As a former researcher for Farage's one-time group in Brussels, the EDD, I know only too well how vital the research role is. After I left, the role was never properly serviced. Bloom even sought my services again, but I recall my response being: "not even if hell freezes over". I now work as a researcher in a private capacity, for some decent men.

But I am very far from being the only competent researcher in the business. And for £100,000 a year, Farage could buy some serious capability. How much of the low-grade output coming out of UKIP is the result of his spending taxpayers' money on keeping his women quiet?

If he had done as I had suggested, and taken a like amount from the expenses of each of the UKIP MEPs, with additional group funds we could have set up a world-class research unit in Brussels, relying on the overhead being paid for by the European Parliament.  The aim was to rival the famous Conservative Research Department, the unit which kept Margaret Thatcher in power.

Despite all sorts of malicious rumours and ill-informed gossip, that was the real reason Farage and I fell out. I wanted the party to be research-led, pre-empting the FUD, keeping our MEPs and members properly informed and making a solid, unimpeachable case for leaving the EU. That's why, in the first instance, Booker and I wrote The Great Deception, a book Farage did his best to sabotage, seeking to prevent it being published.

On the other hand, he was already frittering away money on fruitless enterprises, on hiring his women and on topping up his already generous pension from his office expenses. The courageous Spiked online, meanwhile, deletes my comments on its own sycophantic piece, even as the sky darkens with pigeons coming home to roost.

With the likes of Spiked and others giving him an easy ride, Farage has got away with it for so long that he believes he can walk on water. But now, a number of journalists – who have also had to put up with a number of more sinister threats than just libel suits – have found ways of showing that he is just another opportunist politician on the gravy train.

That, of course, leaves UKIP members out on a limb.

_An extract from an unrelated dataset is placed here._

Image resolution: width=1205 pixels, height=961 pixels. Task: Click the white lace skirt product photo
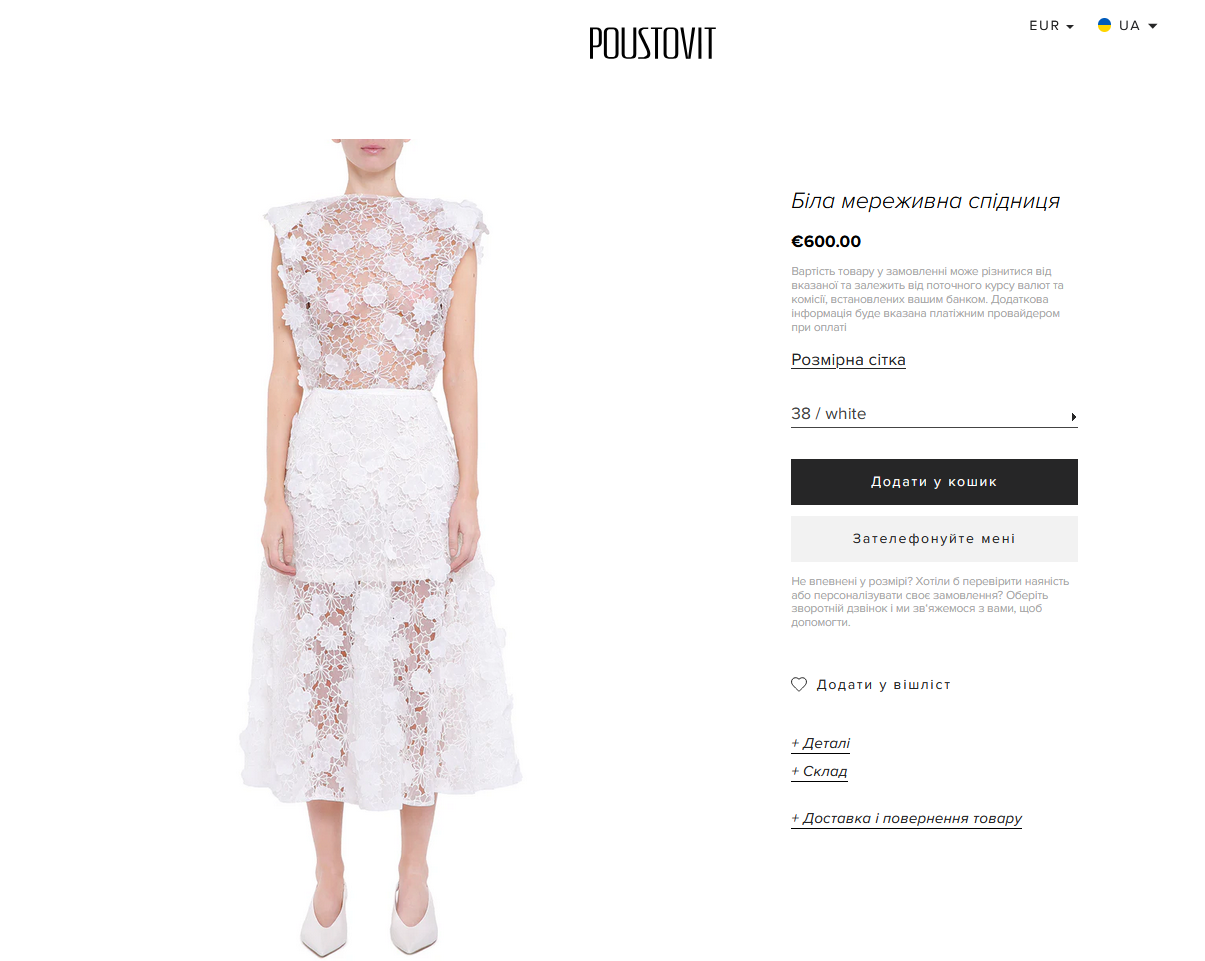(380, 549)
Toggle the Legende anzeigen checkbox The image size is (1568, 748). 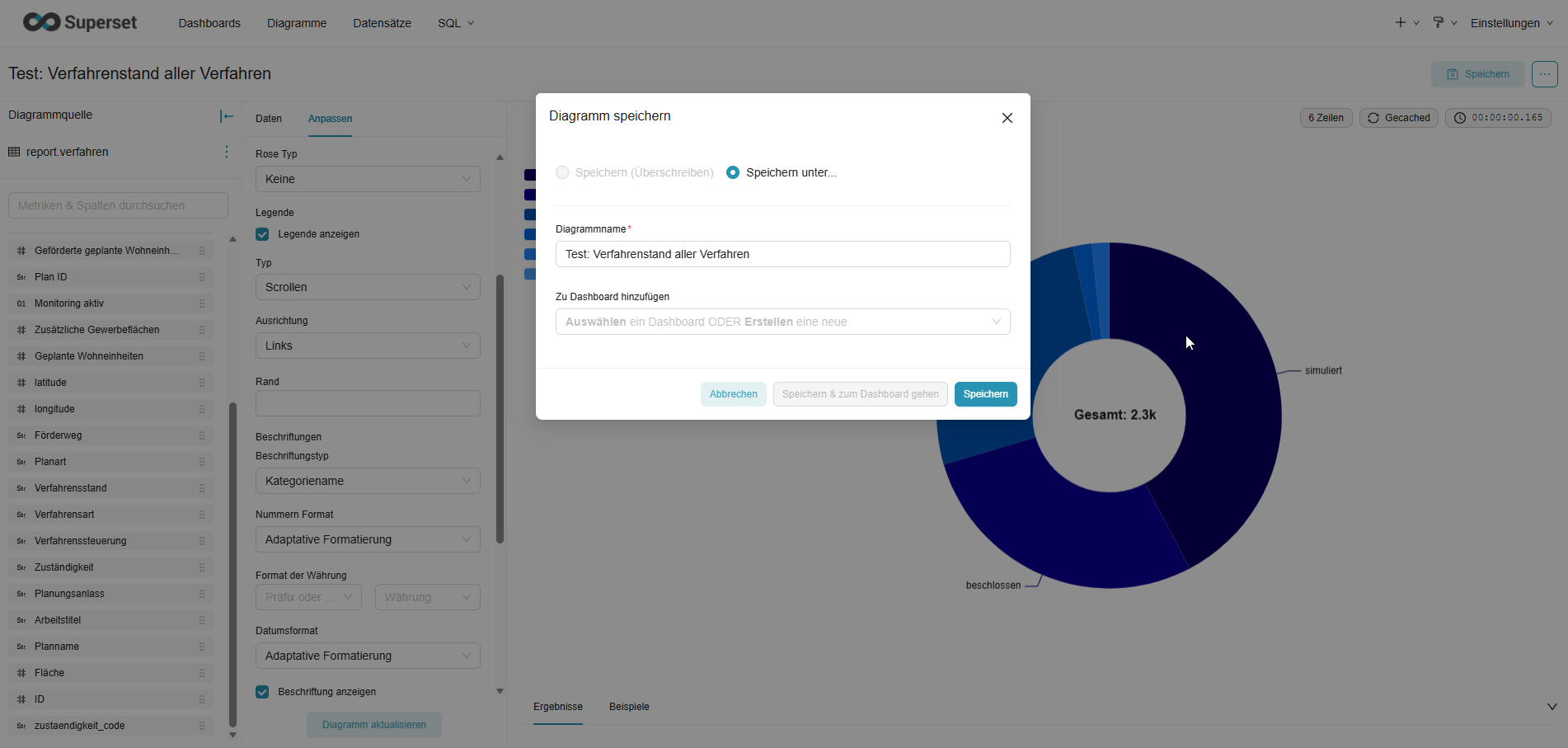(262, 234)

Yet Farage, in his own defence, asserts that his supporters "have had to develop thick skins and brave resilience when dealing with 'smears'". By this means, he dismisses the recent press as "part of a concerted campaign to undermine us which just makes us dig our heels in and wave off the Establishment". But it won't wash.

This is exactly what one might expect of Farage, but those who wish to dismiss current events as "smears" need to grow up.  It is a miracle that their leader has got away with it for so long. He has held hostages to fortune for so many years that it was only a matter of time before he got his comeuppance. If hadn't been this, it would have been something else.

Nor is this the end of it. There is much, much more in the pipeline. By the time the media has finished, the only thing left of Farage's reputation will be smoking wreckage - however long it takes. His supporters have been backing the wrong man. They need to be thinking about how to rescue the party before it too crashes and burns.